### Given records

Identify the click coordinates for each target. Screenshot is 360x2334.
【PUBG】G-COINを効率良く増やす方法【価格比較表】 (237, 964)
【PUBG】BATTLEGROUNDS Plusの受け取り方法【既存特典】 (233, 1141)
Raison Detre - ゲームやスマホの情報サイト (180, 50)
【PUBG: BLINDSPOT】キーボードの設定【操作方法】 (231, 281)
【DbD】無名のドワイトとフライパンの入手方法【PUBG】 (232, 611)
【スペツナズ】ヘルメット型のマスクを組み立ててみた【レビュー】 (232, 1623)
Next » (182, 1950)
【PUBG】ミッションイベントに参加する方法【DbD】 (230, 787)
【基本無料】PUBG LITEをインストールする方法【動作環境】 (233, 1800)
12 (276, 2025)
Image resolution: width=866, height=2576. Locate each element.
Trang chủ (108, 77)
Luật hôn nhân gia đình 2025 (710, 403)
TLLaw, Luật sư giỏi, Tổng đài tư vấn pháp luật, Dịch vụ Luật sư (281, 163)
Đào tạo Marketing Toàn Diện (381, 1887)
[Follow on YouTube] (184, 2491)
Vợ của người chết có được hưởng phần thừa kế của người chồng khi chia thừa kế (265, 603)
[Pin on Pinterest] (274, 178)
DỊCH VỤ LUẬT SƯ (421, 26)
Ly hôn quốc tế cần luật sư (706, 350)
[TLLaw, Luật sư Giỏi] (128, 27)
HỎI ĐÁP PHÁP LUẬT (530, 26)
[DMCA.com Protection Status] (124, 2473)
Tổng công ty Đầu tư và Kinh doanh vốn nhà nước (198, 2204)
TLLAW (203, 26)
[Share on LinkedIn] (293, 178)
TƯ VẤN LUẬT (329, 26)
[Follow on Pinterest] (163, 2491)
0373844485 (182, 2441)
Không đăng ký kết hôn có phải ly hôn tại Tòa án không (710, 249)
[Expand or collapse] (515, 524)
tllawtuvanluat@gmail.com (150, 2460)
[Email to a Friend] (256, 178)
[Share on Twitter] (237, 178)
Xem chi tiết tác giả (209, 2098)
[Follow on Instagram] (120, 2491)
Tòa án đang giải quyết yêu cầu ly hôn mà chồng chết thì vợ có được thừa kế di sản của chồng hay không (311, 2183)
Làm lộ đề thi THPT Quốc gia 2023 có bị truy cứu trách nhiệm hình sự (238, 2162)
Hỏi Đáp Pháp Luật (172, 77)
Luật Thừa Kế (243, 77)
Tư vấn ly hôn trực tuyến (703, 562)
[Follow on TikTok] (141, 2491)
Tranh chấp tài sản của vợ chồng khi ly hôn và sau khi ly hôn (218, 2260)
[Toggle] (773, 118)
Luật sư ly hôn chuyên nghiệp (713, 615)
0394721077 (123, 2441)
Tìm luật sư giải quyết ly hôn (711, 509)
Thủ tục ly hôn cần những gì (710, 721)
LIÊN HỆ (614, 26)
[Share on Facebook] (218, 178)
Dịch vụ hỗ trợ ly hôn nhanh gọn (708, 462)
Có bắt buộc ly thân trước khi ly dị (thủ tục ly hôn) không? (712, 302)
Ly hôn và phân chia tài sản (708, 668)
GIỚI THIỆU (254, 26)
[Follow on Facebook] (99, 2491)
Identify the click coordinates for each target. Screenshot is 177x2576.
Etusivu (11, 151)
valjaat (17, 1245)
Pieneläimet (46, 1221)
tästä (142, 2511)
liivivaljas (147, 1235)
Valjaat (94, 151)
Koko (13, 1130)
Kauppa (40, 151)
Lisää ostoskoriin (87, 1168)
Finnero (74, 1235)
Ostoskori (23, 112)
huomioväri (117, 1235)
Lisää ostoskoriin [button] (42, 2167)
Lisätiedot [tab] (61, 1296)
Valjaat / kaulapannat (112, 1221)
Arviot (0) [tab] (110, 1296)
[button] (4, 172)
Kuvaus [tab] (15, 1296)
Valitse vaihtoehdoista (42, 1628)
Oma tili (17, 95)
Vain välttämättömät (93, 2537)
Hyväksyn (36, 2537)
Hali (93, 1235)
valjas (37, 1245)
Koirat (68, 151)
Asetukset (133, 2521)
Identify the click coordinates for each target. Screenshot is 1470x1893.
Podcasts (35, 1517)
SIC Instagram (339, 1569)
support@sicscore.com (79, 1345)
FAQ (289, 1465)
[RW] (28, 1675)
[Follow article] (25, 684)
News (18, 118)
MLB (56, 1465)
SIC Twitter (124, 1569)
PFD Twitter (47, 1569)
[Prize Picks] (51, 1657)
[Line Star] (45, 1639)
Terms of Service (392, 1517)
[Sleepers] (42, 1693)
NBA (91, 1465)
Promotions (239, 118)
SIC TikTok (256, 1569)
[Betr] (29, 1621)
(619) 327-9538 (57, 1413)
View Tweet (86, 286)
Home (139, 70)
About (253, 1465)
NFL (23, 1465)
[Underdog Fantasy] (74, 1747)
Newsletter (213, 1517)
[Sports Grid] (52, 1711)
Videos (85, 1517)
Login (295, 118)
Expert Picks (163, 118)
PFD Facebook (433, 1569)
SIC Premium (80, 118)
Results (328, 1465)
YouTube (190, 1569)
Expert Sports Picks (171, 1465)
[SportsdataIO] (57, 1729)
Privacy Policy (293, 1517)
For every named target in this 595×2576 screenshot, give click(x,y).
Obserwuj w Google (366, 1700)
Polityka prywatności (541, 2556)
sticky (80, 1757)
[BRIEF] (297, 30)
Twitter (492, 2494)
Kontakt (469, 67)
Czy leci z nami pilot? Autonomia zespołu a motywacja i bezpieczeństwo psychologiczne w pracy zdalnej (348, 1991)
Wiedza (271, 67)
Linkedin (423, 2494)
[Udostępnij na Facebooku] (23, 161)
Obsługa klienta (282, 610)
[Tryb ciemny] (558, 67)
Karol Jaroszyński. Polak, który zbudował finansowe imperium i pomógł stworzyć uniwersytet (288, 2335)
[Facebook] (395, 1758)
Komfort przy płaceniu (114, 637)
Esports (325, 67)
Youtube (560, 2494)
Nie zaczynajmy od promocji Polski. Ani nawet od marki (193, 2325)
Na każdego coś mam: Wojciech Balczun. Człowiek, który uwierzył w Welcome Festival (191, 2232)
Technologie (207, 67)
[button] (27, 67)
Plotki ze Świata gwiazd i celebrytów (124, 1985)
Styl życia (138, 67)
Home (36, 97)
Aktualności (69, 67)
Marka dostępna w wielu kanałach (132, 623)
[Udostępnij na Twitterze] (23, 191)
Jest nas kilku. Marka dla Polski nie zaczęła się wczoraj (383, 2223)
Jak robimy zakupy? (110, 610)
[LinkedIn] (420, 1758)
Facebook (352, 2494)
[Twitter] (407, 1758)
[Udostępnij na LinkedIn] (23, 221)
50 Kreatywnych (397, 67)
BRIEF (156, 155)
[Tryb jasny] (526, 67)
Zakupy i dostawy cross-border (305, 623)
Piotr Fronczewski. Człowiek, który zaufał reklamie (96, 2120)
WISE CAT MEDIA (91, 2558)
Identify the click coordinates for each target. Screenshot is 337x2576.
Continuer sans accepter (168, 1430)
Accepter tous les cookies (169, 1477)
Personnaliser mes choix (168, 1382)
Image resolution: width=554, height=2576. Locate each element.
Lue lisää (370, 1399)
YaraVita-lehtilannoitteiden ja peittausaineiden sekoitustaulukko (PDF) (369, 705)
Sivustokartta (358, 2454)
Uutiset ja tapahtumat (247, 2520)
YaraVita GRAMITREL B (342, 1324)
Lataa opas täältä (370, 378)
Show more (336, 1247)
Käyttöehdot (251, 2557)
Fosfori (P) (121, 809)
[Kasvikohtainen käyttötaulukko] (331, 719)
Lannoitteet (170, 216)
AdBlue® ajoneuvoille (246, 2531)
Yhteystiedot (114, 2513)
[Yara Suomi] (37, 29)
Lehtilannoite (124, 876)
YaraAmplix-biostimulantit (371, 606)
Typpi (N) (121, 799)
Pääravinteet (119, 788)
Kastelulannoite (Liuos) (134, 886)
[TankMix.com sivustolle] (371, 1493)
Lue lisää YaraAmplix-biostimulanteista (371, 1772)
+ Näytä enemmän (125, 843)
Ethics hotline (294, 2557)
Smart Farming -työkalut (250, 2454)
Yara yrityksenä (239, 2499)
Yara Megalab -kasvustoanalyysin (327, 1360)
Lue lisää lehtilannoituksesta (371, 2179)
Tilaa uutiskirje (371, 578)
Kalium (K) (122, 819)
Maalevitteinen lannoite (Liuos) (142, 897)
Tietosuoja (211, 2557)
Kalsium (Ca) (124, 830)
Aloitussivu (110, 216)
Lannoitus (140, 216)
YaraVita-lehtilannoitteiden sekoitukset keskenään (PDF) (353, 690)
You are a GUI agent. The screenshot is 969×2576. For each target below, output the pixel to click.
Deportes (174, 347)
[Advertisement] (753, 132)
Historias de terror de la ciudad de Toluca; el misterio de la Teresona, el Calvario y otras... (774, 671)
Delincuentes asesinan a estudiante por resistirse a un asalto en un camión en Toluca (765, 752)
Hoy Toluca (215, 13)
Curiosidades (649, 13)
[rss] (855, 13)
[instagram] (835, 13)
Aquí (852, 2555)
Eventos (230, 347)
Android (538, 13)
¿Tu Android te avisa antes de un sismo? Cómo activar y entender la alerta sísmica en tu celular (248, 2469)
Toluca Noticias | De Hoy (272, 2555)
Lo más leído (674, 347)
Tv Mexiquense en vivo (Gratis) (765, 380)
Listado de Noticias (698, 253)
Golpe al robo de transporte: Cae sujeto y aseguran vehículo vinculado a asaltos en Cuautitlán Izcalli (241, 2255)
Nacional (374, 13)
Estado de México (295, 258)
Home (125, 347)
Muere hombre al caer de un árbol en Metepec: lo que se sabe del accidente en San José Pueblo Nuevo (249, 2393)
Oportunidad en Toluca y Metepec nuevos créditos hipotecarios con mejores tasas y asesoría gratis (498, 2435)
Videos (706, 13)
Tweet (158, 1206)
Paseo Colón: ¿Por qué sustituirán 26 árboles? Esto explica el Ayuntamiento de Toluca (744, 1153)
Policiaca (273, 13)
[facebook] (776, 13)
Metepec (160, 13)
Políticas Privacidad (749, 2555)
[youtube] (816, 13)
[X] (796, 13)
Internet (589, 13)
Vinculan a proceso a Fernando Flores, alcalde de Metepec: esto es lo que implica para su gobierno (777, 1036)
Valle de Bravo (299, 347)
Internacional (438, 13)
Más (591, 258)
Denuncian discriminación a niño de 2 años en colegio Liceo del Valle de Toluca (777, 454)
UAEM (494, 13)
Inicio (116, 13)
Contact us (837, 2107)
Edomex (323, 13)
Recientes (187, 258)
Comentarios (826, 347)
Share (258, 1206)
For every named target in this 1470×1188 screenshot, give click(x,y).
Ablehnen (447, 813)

### Your assignment
Extract exactly and only the lines above from the line containing "Podcasts (35, 1517)" through the line containing "50 Kreatywnych (397, 67)", both end lines included.

### Solution to this problem
Podcasts (35, 1517)
SIC Instagram (339, 1569)
support@sicscore.com (79, 1345)
FAQ (289, 1465)
[RW] (28, 1675)
[Follow article] (25, 684)
News (18, 118)
MLB (56, 1465)
SIC Twitter (124, 1569)
PFD Twitter (47, 1569)
[Prize Picks] (51, 1657)
[Line Star] (45, 1639)
Terms of Service (392, 1517)
[Sleepers] (42, 1693)
NBA (91, 1465)
Promotions (239, 118)
SIC TikTok (256, 1569)
[Betr] (29, 1621)
(619) 327-9538 (57, 1413)
View Tweet (86, 286)
Home (139, 70)
About (253, 1465)
NFL (23, 1465)
[Underdog Fantasy] (74, 1747)
Newsletter (213, 1517)
[Sports Grid] (52, 1711)
Videos (85, 1517)
Login (295, 118)
Expert Picks (163, 118)
PFD Facebook (433, 1569)
SIC Premium (80, 118)
Results (328, 1465)
YouTube (190, 1569)
Expert Sports Picks (171, 1465)
[SportsdataIO] (57, 1729)
Privacy Policy (293, 1517)
For every named target in this 595×2576 screenshot, give click(x,y).
Obserwuj w Google (366, 1700)
Polityka prywatności (541, 2556)
sticky (80, 1757)
[BRIEF] (297, 30)
Twitter (492, 2494)
Kontakt (469, 67)
Czy leci z nami pilot? Autonomia zespołu a motywacja i bezpieczeństwo psychologiczne w pracy zdalnej (348, 1991)
Wiedza (271, 67)
Linkedin (423, 2494)
[Udostępnij na Facebooku] (23, 161)
Obsługa klienta (282, 610)
[Tryb ciemny] (558, 67)
Karol Jaroszyński. Polak, który zbudował finansowe imperium i pomógł stworzyć uniwersytet (288, 2335)
[Facebook] (395, 1758)
Komfort przy płaceniu (114, 637)
Esports (325, 67)
Youtube (560, 2494)
Nie zaczynajmy od promocji Polski. Ani nawet od marki (193, 2325)
Na każdego coś mam: Wojciech Balczun. Człowiek, który uwierzył w Welcome Festival (191, 2232)
Technologie (207, 67)
[button] (27, 67)
Plotki ze Świata gwiazd i celebrytów (124, 1985)
Styl życia (138, 67)
Home (36, 97)
Aktualności (69, 67)
Marka dostępna w wielu kanałach (132, 623)
[Udostępnij na Twitterze] (23, 191)
Jest nas kilku. Marka dla Polski nie zaczęła się wczoraj (383, 2223)
Jak robimy zakupy? (110, 610)
[LinkedIn] (420, 1758)
Facebook (352, 2494)
[Twitter] (407, 1758)
[Udostępnij na LinkedIn] (23, 221)
50 Kreatywnych (397, 67)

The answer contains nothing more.